Abstract: Implementation of a Multi-Component, Multi-Tiered Early Childhood Intervention Program: Identifying Barriers and Supports (Society for Prevention Research 22nd Annual Meeting)

454 Implementation of a Multi-Component, Multi-Tiered Early Childhood Intervention Program: Identifying Barriers and Supports

Schedule:
Friday, May 30, 2014
Everglades (Hyatt Regency Washington)
* noted as presenting author
Christine Pajunar Li-Grining, PhD, Assistant Professor, Loyola University, Chicago, Chicago, IL
Cybele Raver, PhD, Vice Provost for Academic, Faculty, and Research Affairs, New York University, New York, NY
In recent years, early childhood scholars and professionals have examined various intervention programs designed to foster preschoolers’ self-regulatory skills given their links to fewer behavior problems and greater academic competence (Bierman & Torres, in press; Blair & Razza, 2007; Diamond & Lee, 2011; McClelland & Wanless, 2012).  Such skills reflect the ability to manage one’s own behavior, emotions, and attention in a voluntary and adaptive manner (Eisenberg & Spinrad, 2004).  The current study seeks to identify the degree to which teacher, classroom, child, and family factors at baseline serve as barriers and supports to various aspects of the implementation of an early childhood intervention program that targeted the improvement of children’s self-regulation.  In particular, we focus on the implementation of the Chicago School Readiness Project (CSRP), which aimed to enhance low-income children’s preparedness for school in the context of a clustered, randomized controlled trial (RCT) design, using multi-component, multi-tiered mental health intervention services. 

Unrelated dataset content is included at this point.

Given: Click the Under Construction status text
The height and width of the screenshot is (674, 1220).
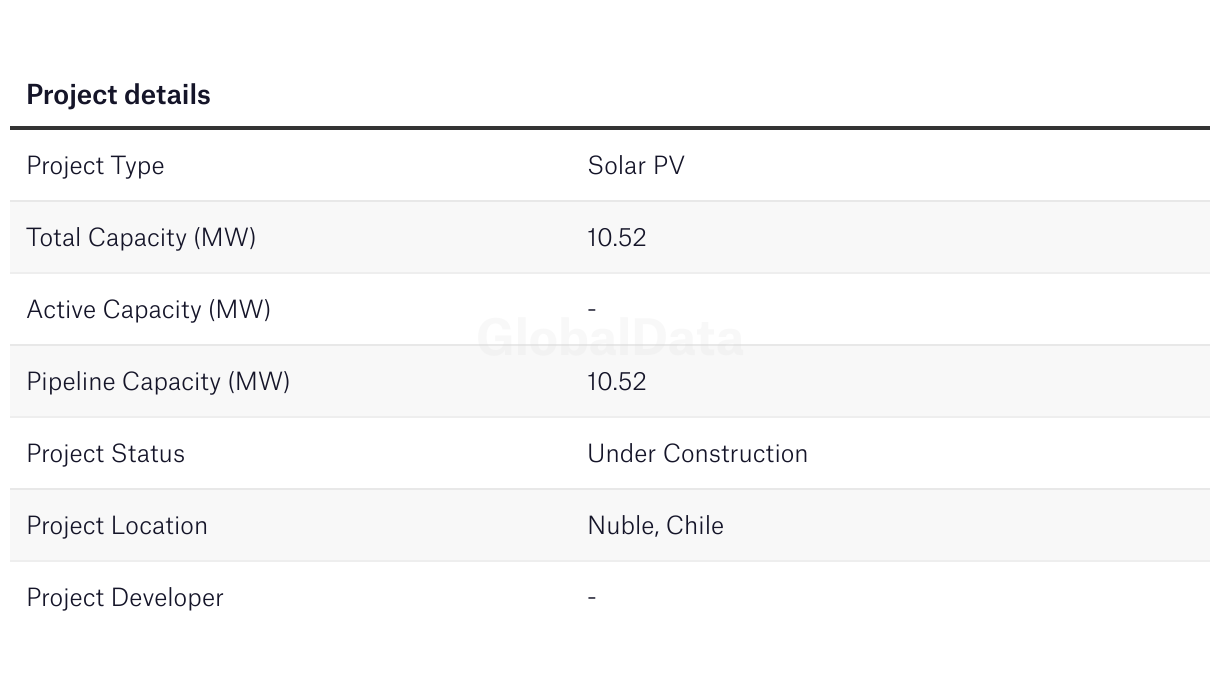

More specifically, this investigation seeks to explain the degree to which child and family characteristics, as well as teacher and classroom factors at baseline explain the implementation of various components of the CSRP intervention.  Implementation will be examined in terms of quality and dosage.  Quality speaks to how well an intervention program meets the needs of participants, and dosage refers to the amount of intervention services participants receive (Durlak & Dupre, 1998; Fixsen et al., 2005; Greenhalgh et al., 2005; Perry et al., 2010; Stith et al., 2006).  Analyses took into account the nested design of CSRP and involved OLS regression models that predicted quality and dosage measures from baseline features of children, families, teachers, and classrooms.

Measures reflect an array of background characteristics and implementation indicators.  The CSRP intervention design includes multiple components, such as teachers’ receipt of behavior management training, teachers’ implementation of behavior management strategies learned from training sessions, and mental health consultants’ coaching of teachers in the classroom (Raver et al., 2008, 2009, 2011).  Implementation measures included dosage in terms of these three intervention components and the quality of the implementation of the latter two components (Li-Grining et al., 2010, in press).  Predictors encompassed characteristics of families (e.g., single parenthood), children (e.g., behavior problems), teachers (e.g., age), and classrooms (e.g., emotional climate). 

Overall, findings suggest that implementation was even across children from various backgrounds and classrooms.  However, significant prediction of some aspects of implementation emerged.  For instance, family factors were related to some teachers’ evaluations of mental health consultants.  Also, children’s initial levels of behavior problems were associated with some indicators of dosage.  In addition, there were links between teachers’ age and implementation measures, and between classroom emotional climate and dosage.